EXERCISE GOAL
Set out exactly every line of the entries below, starting at the line that holds "You are a GUI" and stopping after the line that holds "The height and width of the screenshot is (759, 1474).".

___ RECORDS SUPPLIED ___

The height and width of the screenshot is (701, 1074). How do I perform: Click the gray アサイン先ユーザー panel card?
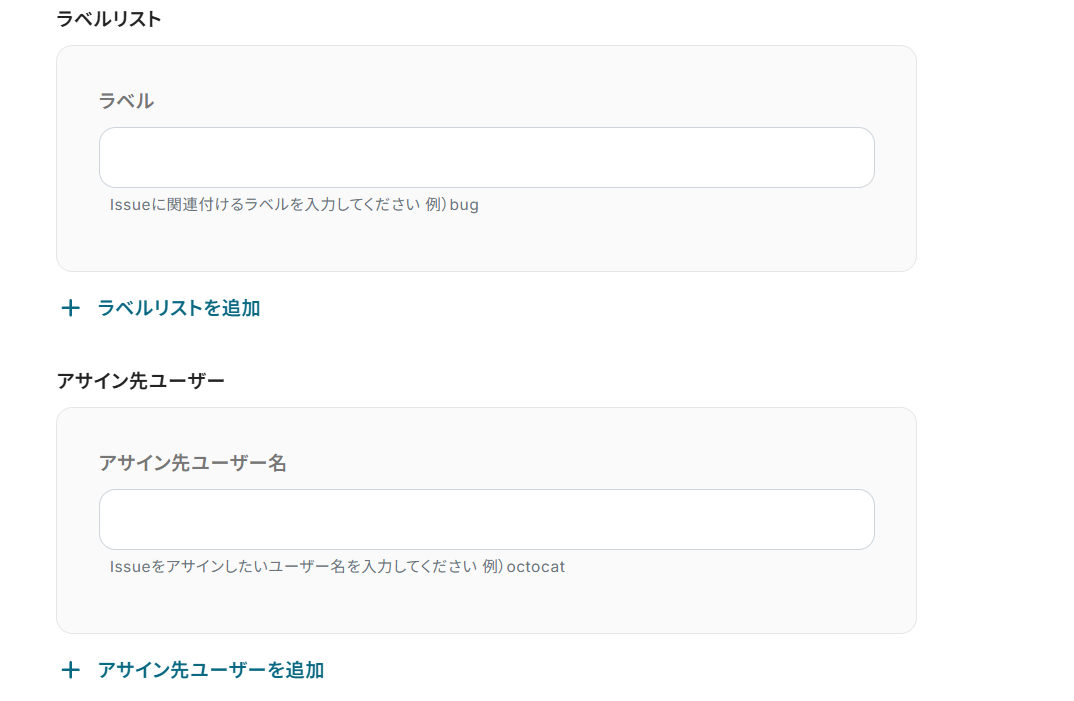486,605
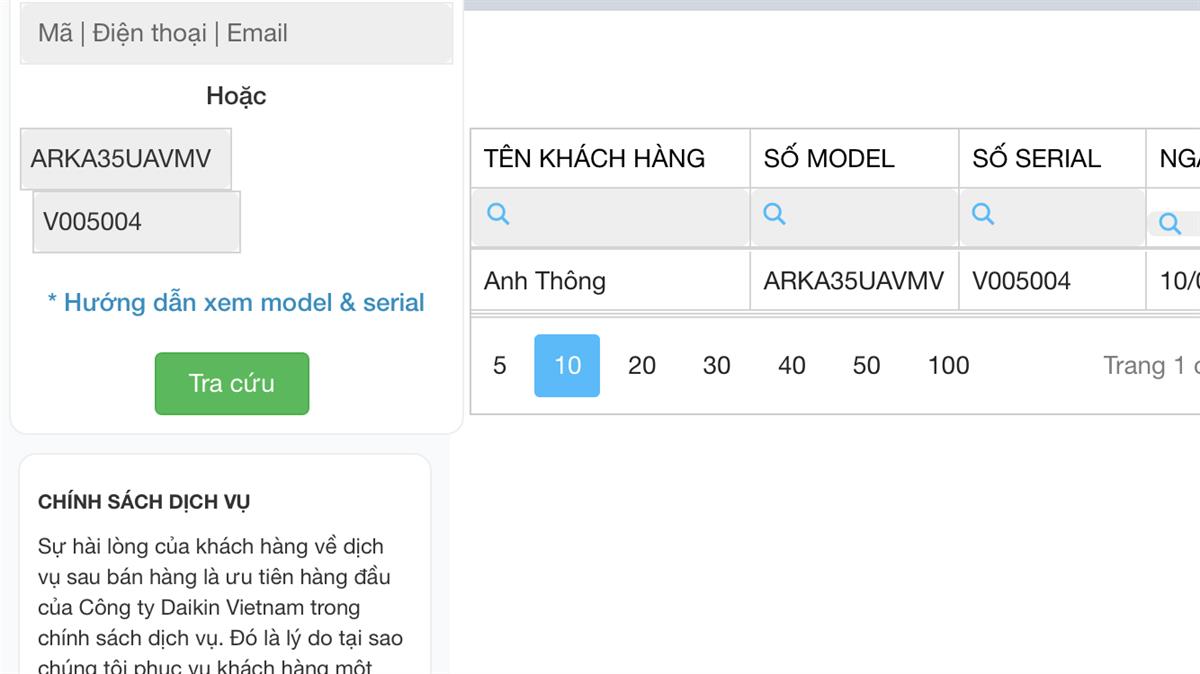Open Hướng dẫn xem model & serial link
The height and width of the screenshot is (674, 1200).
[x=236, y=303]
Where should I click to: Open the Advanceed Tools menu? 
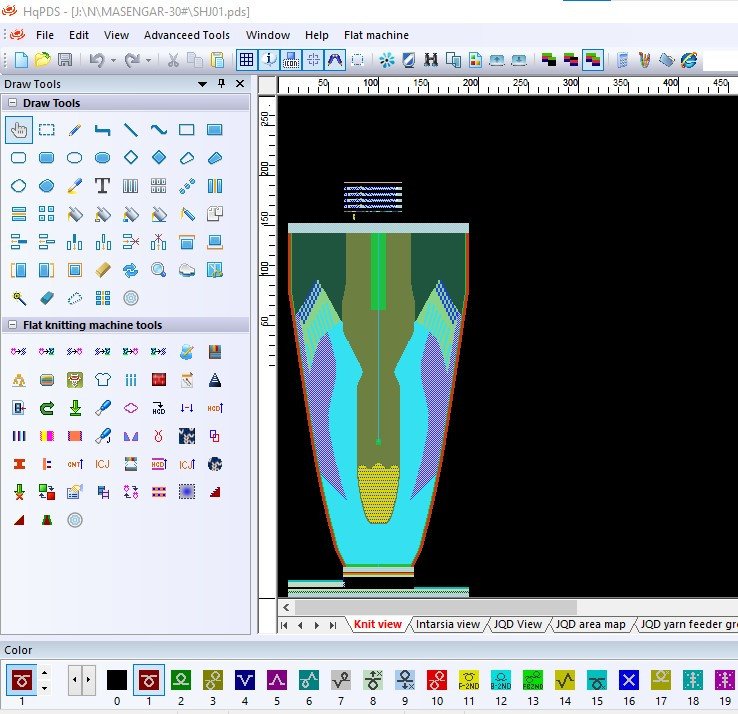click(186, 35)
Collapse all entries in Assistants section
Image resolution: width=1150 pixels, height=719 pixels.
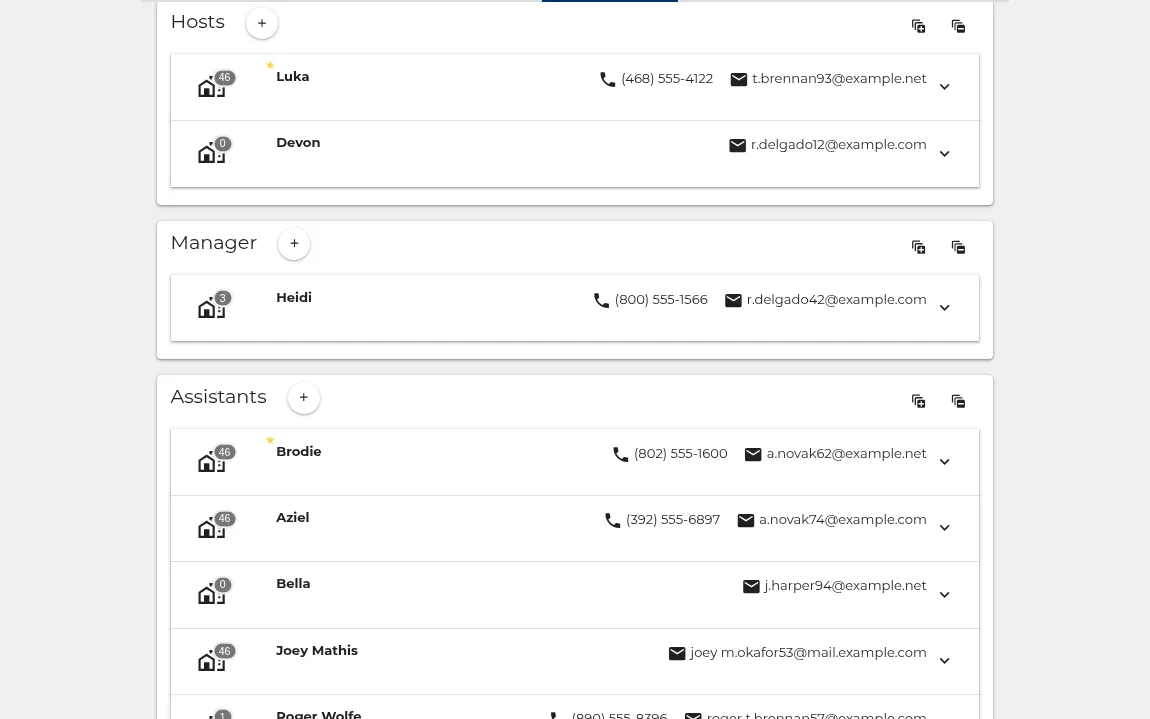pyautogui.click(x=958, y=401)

___
___ RECORDS SUPPLIED ___

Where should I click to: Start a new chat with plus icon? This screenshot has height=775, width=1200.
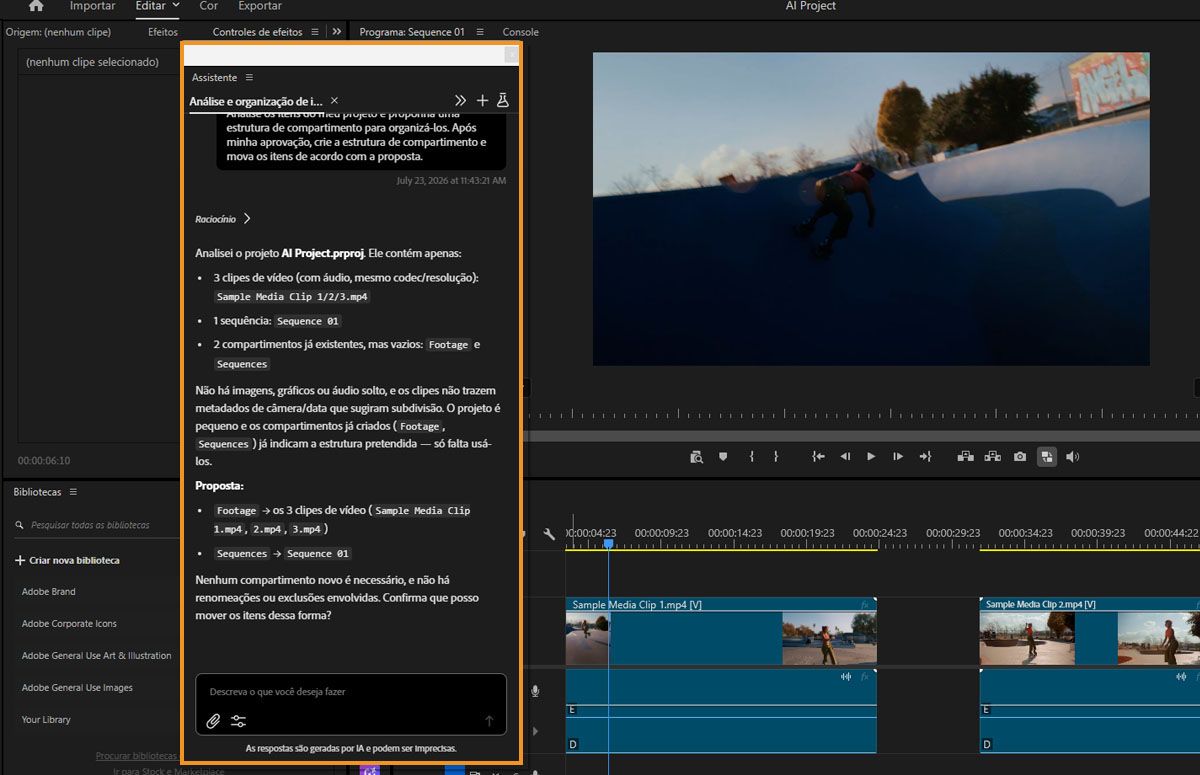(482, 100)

___
___ RECORDS SUPPLIED ___

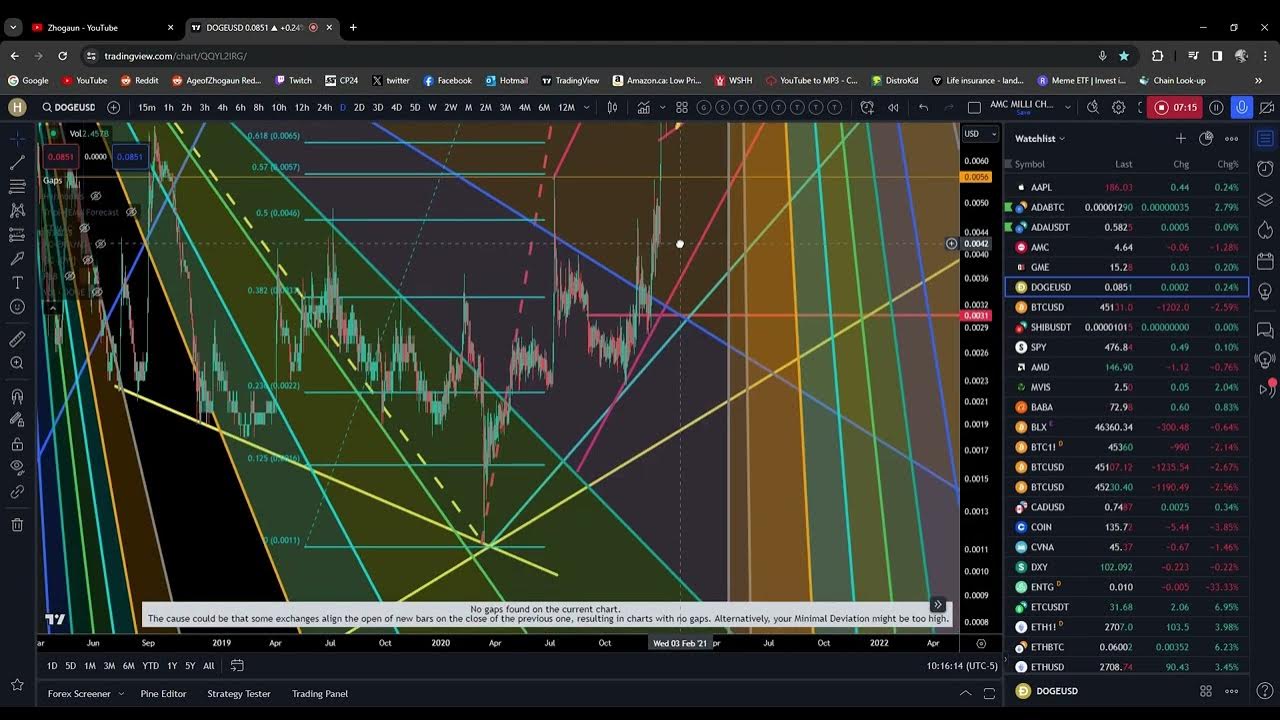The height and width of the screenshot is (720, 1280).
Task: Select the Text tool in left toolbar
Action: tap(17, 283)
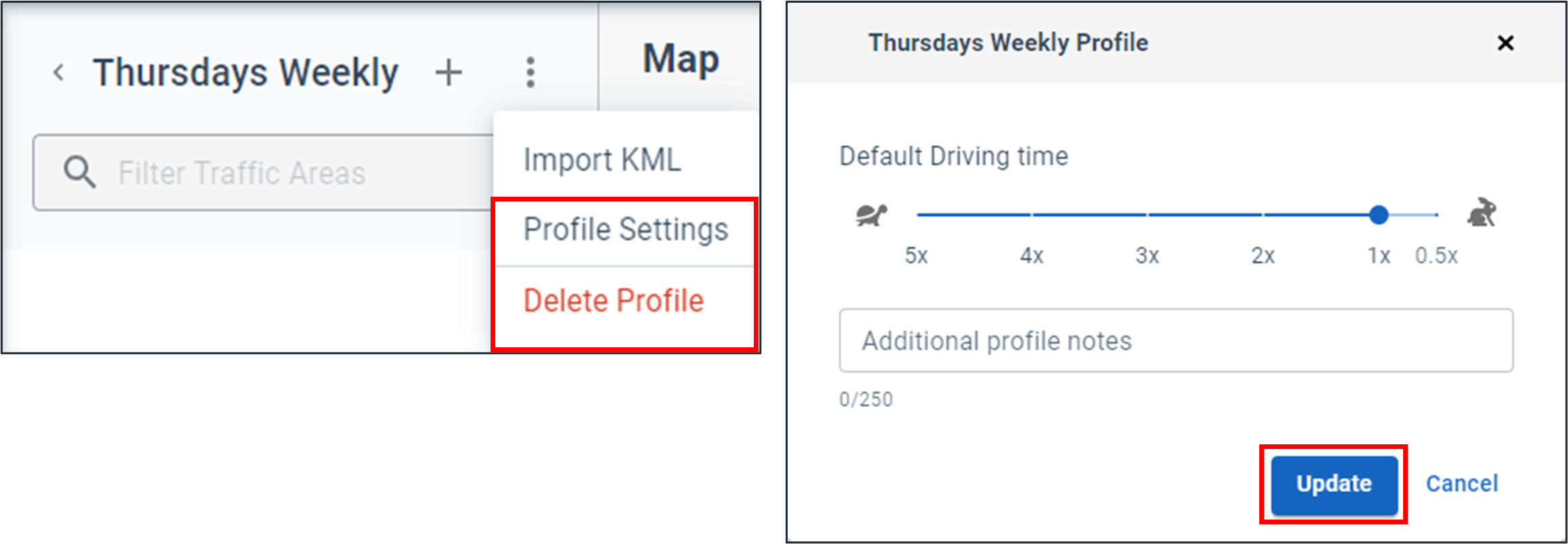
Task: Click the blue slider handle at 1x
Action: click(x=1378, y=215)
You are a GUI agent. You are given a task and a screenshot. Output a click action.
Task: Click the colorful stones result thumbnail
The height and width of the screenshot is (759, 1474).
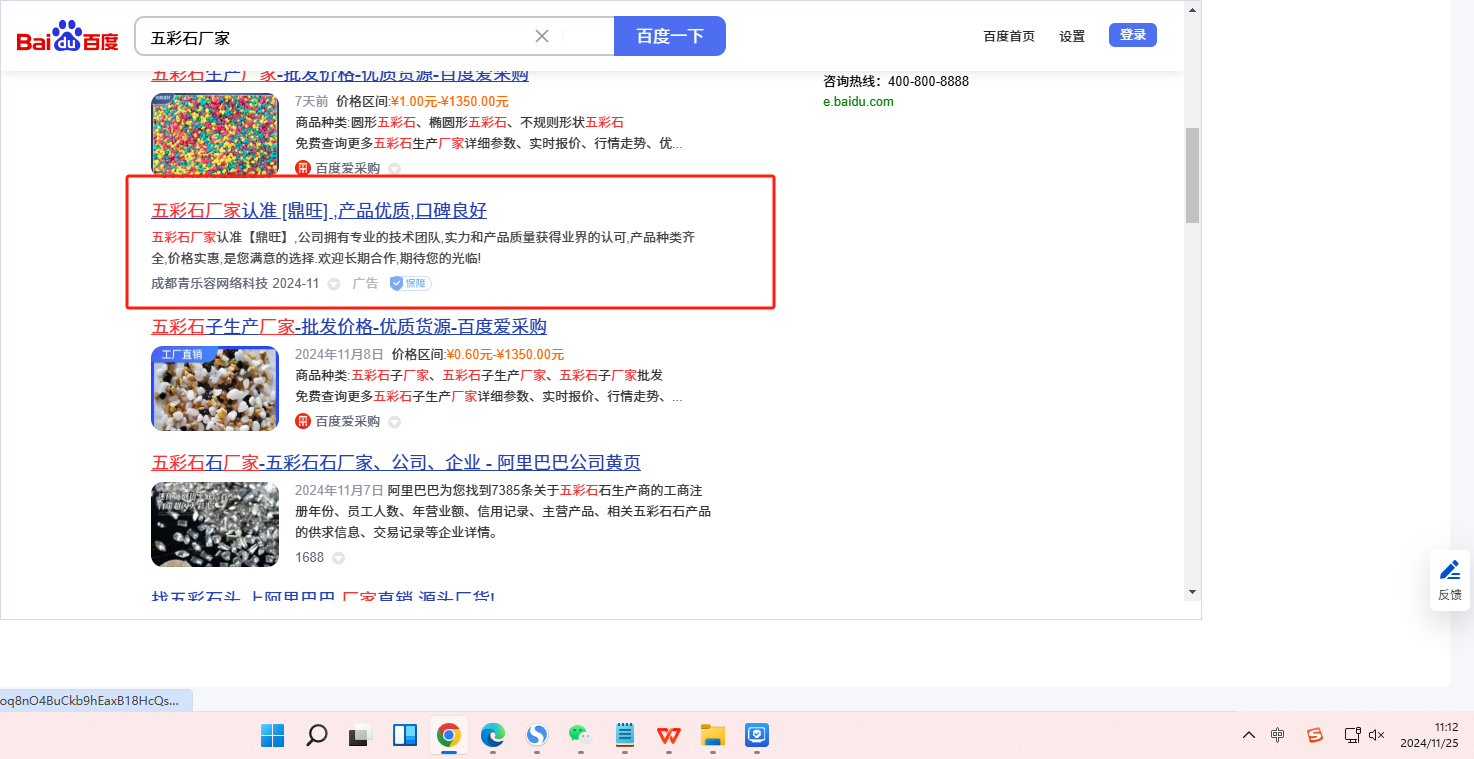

___

SOLVED EXERCISE
You are a GUI agent. You are given a task and a screenshot. Output a click action.
Task: Click the colorful stones result thumbnail
The height and width of the screenshot is (759, 1474).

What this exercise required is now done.